In Scribner's novel, Theo and Coleen Wolkoviak's lives have evolved into a catalogue of failures. They're unemployed, overdrawn, and living with his father, realizing all the time that they are aging into irrelevance at forty five. The one thing neither of them ever seems short on is fantasy. They've applied their talent for hyperbole and outright fabrication to a great variety of entreprenurial efforts, all to the end of achieving the things that are owed to them. What they "deserve."
Stona Brown is everything they aspire to be. He has arrived in his career, in his marriage, in his own self image. His arrogance knows no bounds, and the sureness of his life, wealth and principles is inviolate. Until one day when his wife spies a strange woman in a pink jogging suit skulking around the foot of the driveway at an odd hour. The ordeal that follows becomes a battle for Stona Brown's life and soul.

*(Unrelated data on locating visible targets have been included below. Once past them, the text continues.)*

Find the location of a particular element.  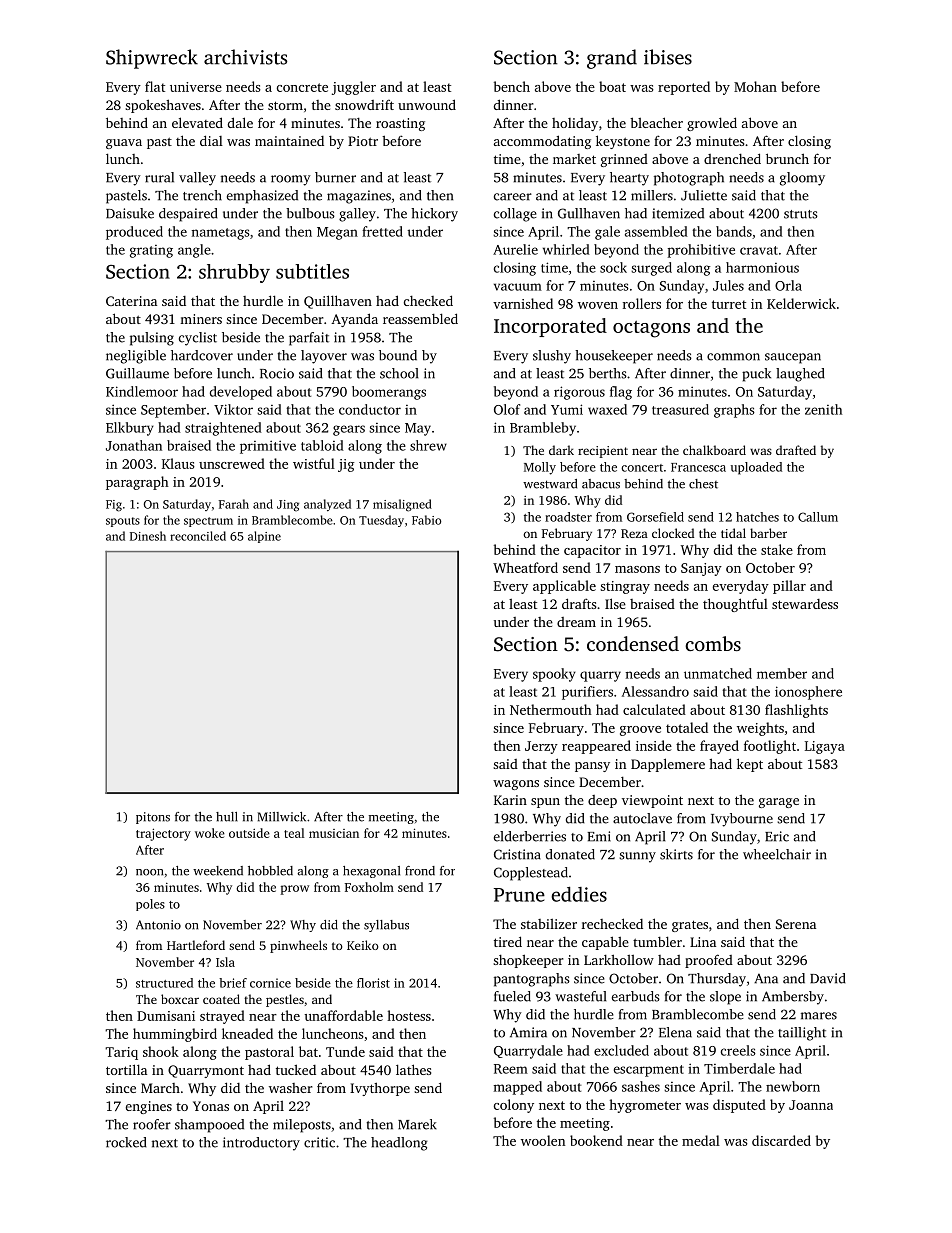

pinwheels is located at coordinates (298, 946).
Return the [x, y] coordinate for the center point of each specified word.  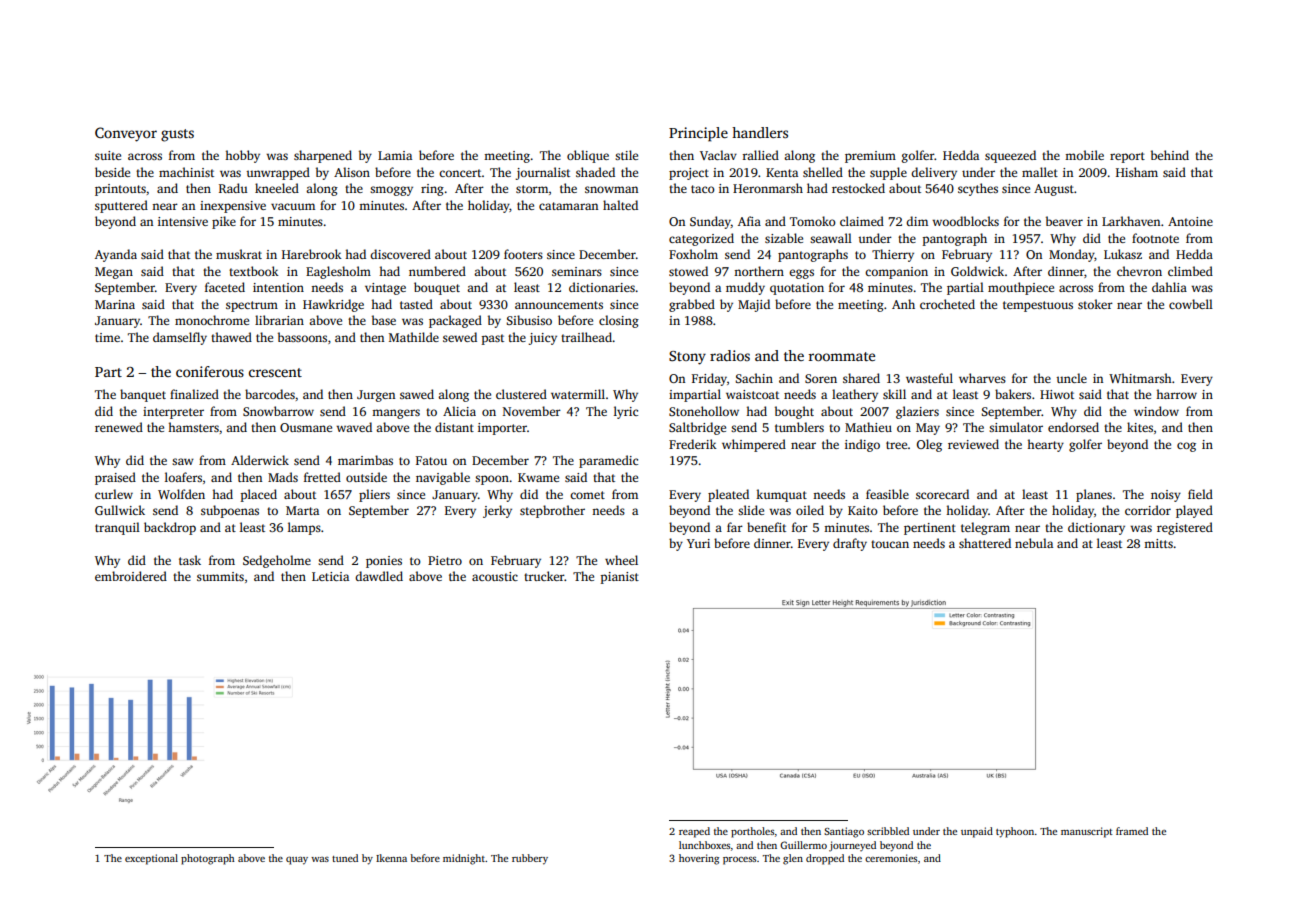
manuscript [1087, 832]
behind [1170, 155]
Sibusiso [529, 320]
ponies [384, 562]
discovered [400, 254]
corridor [1148, 510]
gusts [177, 135]
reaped [694, 832]
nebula [1034, 543]
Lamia [395, 155]
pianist [620, 578]
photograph [208, 859]
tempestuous [1038, 306]
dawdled [379, 576]
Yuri [698, 543]
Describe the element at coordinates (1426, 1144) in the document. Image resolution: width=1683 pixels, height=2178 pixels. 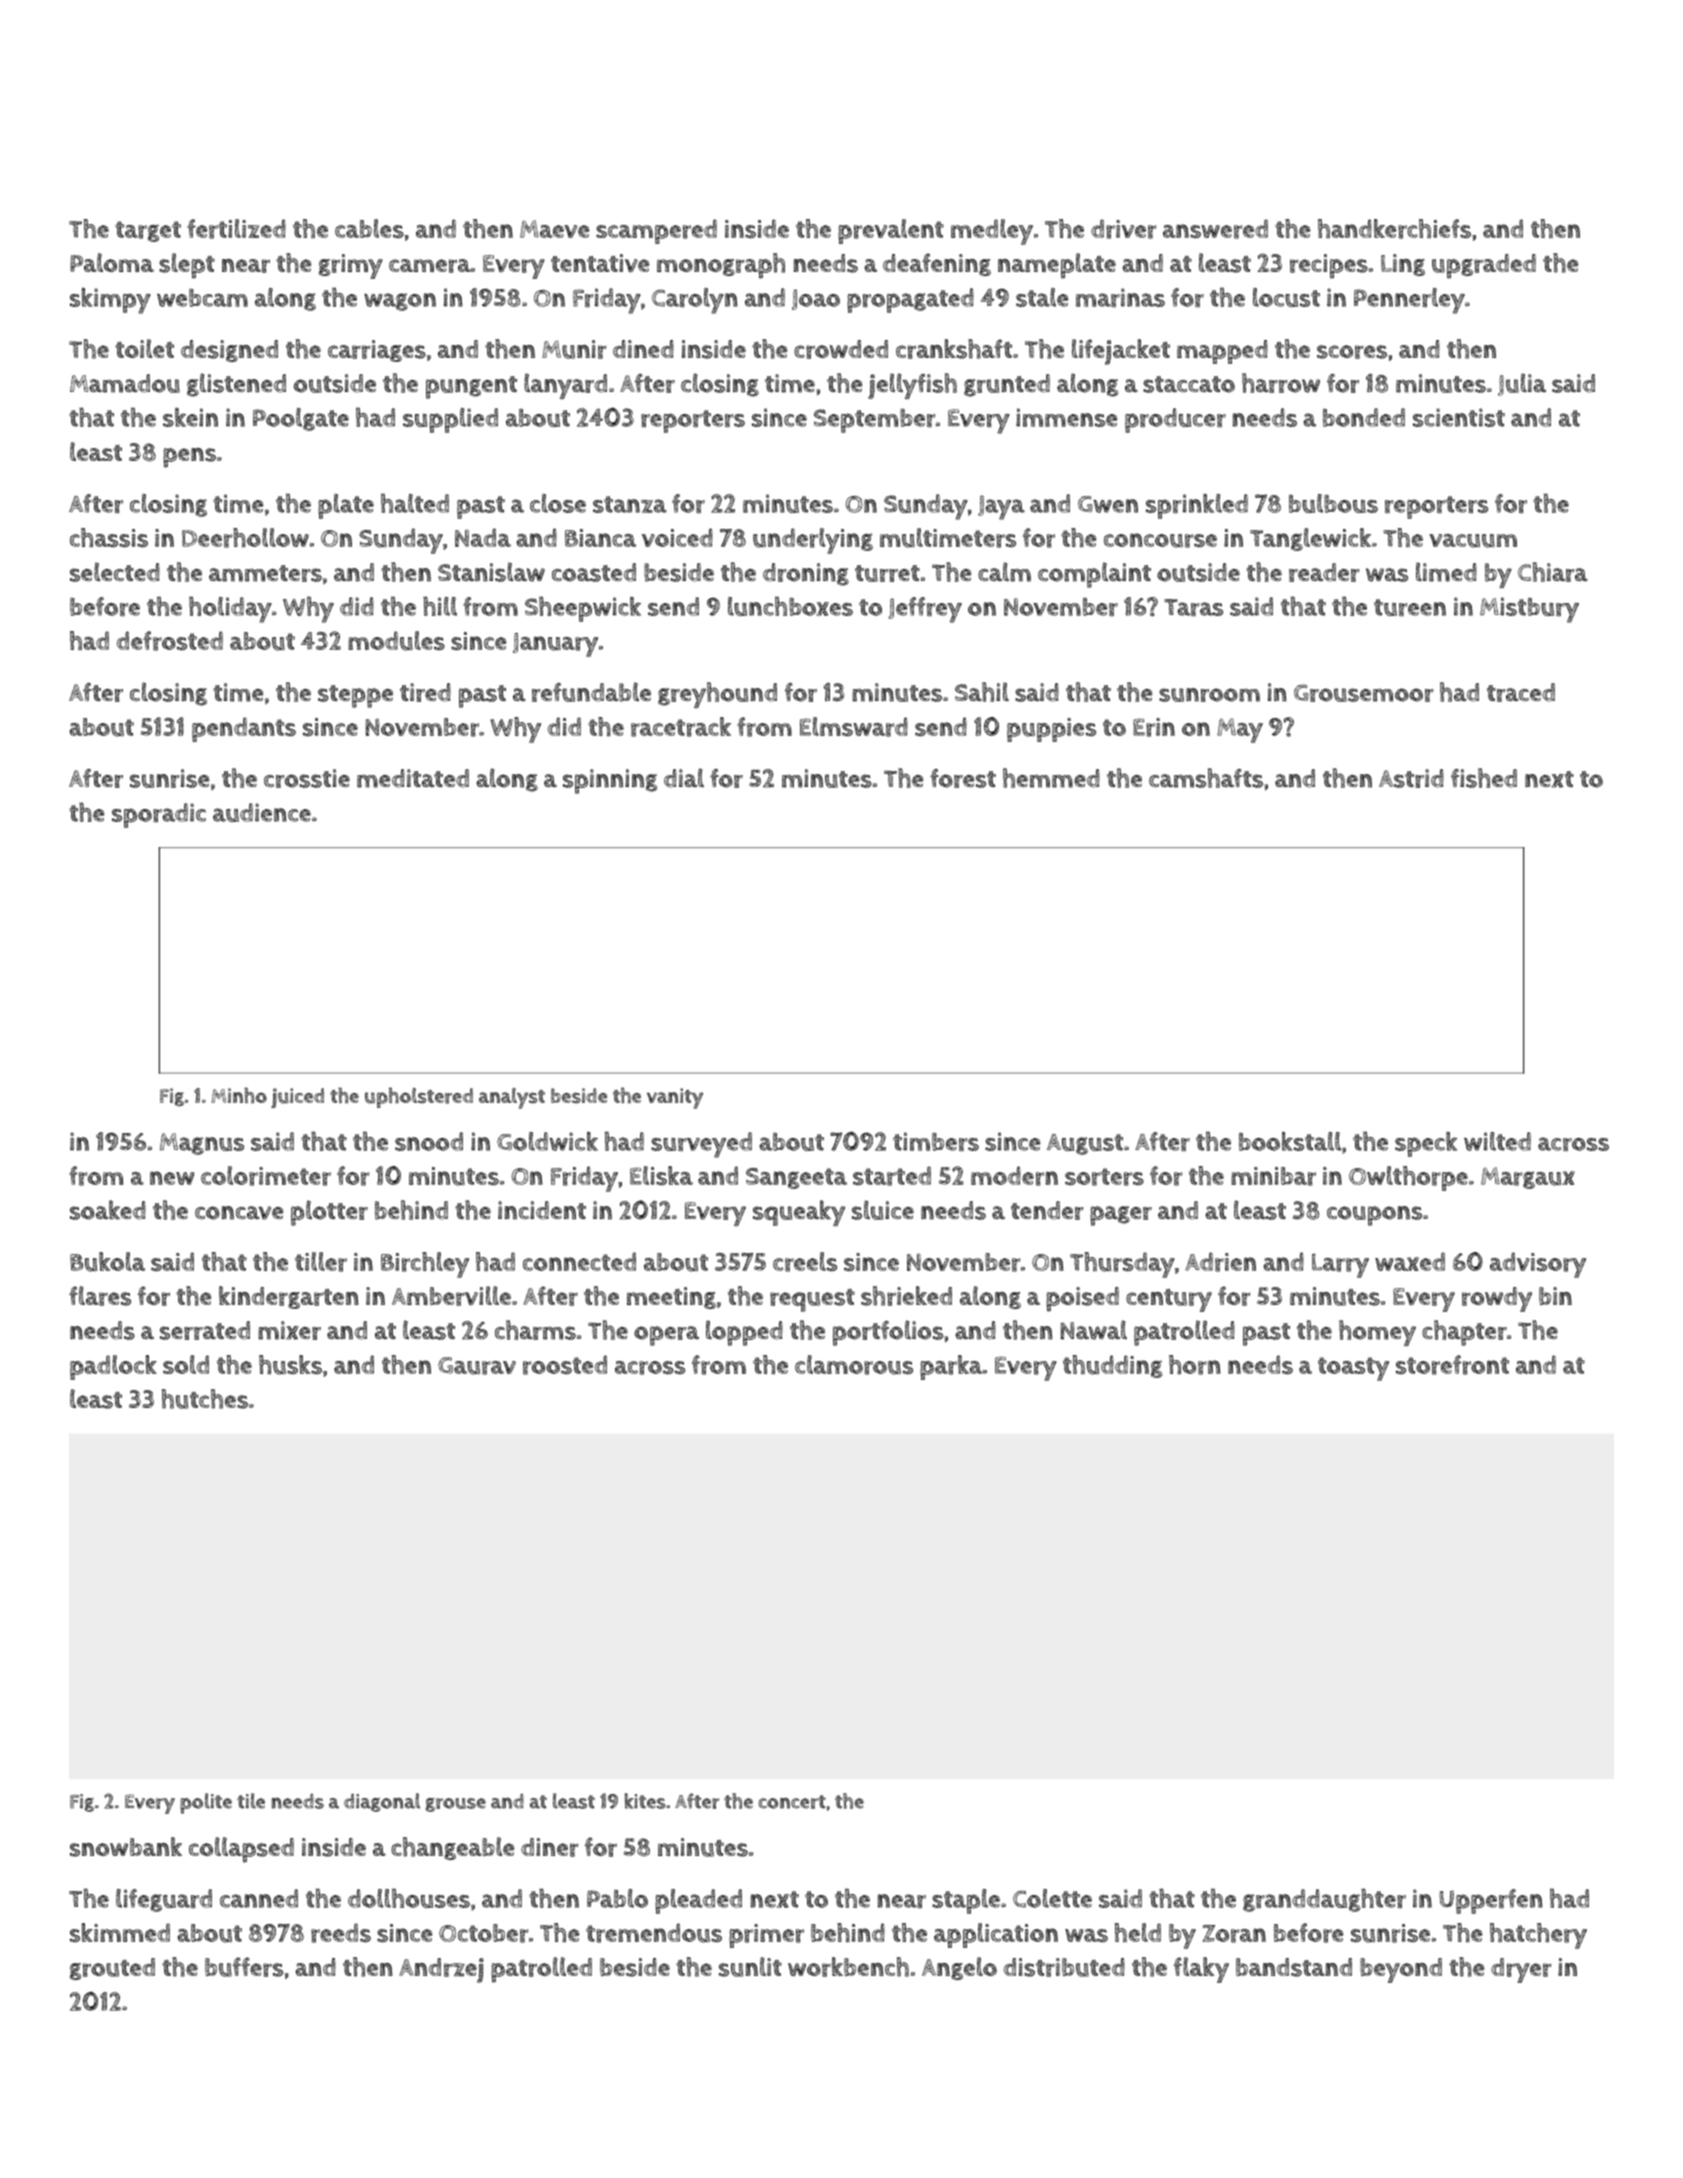
I see `speck` at that location.
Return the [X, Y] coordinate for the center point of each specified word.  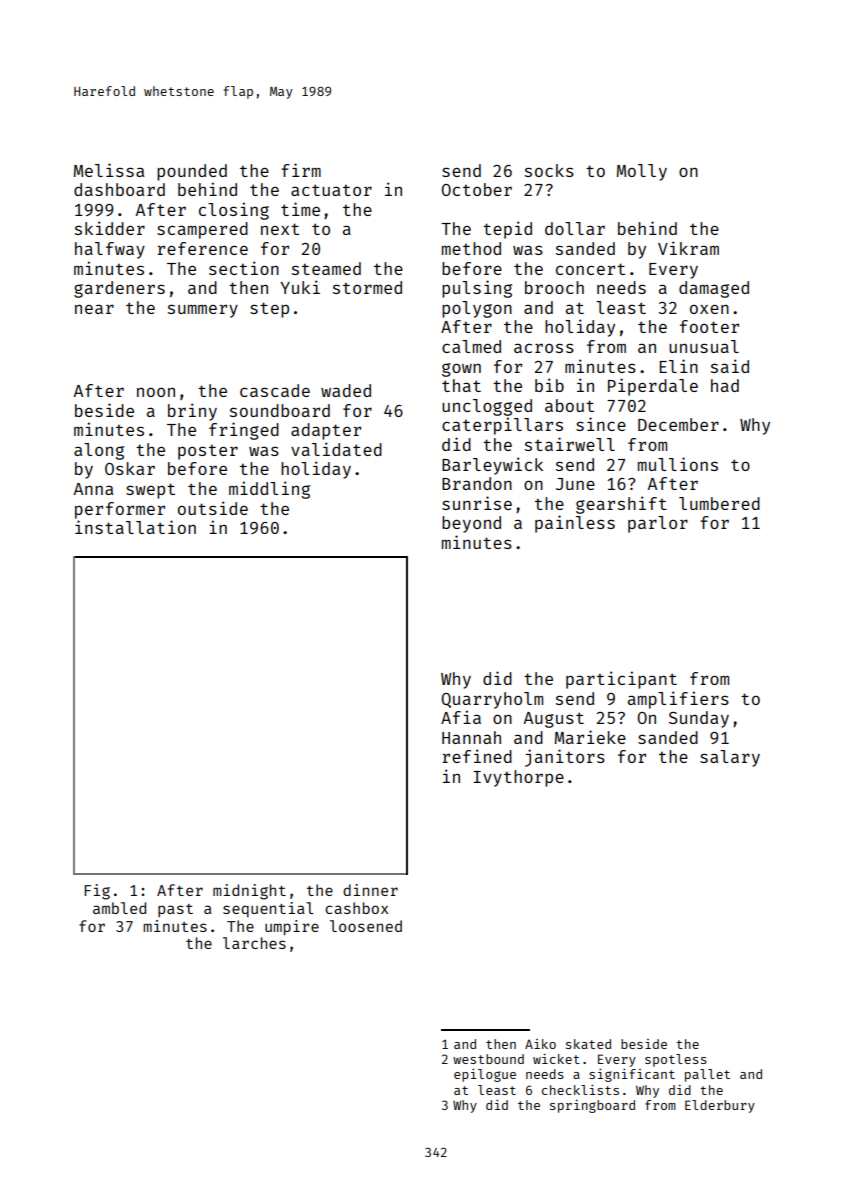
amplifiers [678, 700]
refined [477, 756]
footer [709, 326]
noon [156, 392]
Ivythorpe [518, 778]
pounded [192, 172]
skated [588, 1044]
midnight [249, 892]
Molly [642, 172]
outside [213, 508]
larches [254, 943]
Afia [461, 717]
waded [346, 390]
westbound [488, 1059]
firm [301, 170]
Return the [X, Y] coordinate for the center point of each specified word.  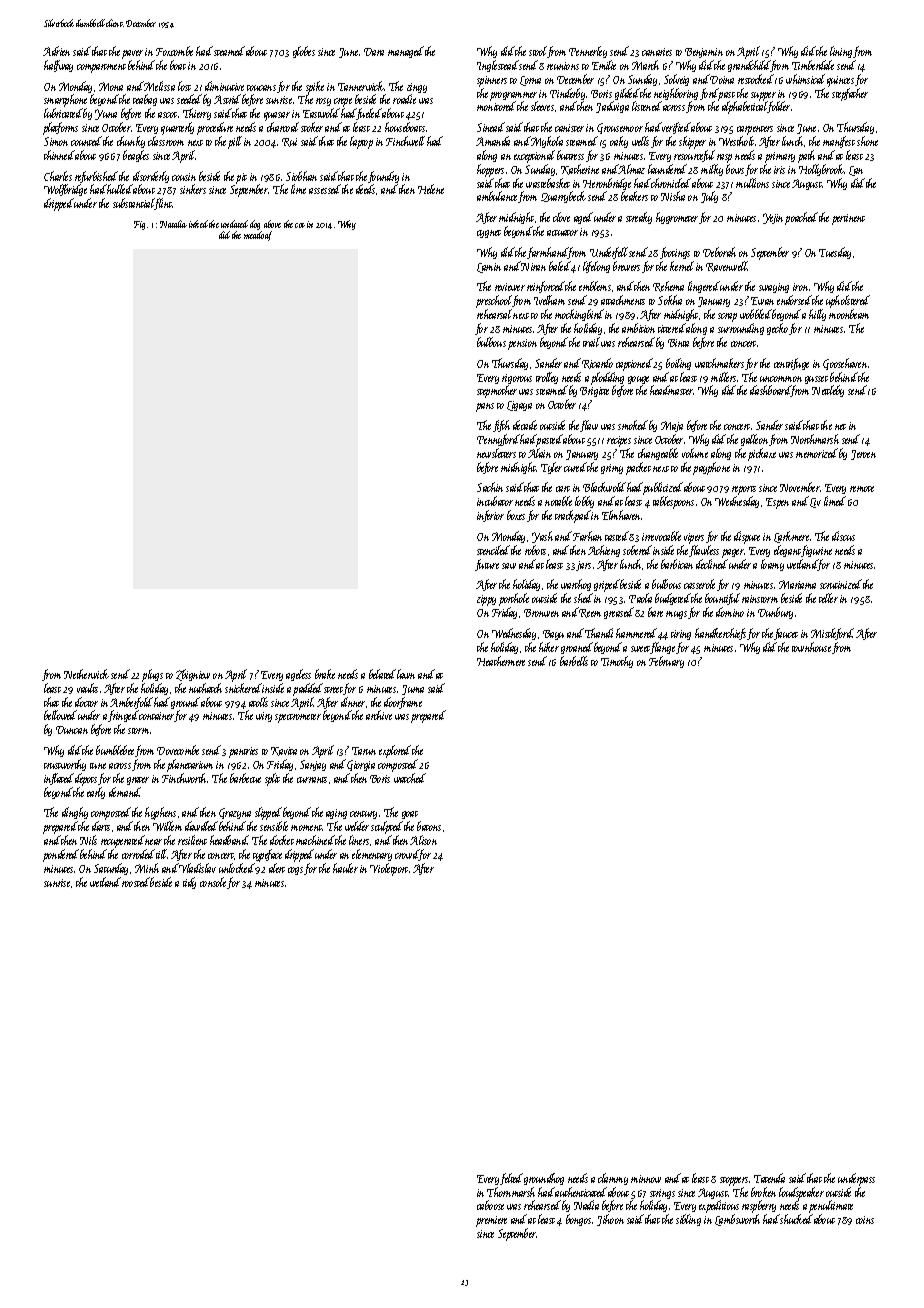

The book is a real page turner. Some of the characterizations and language seem stilted and unreal, but as the book unfolds it seems that this is a canny calculation on the author's part--his characters are as bankrupt and empty as the language they think in. Scribner does a great job of buttressing his social exmamination by adopting a writing style which blends right into the lives and the environments he's describing.
Whether or not a reader is familiar with the case on which "A Good Life" is based, it will leave one with a new sense of what is valuable.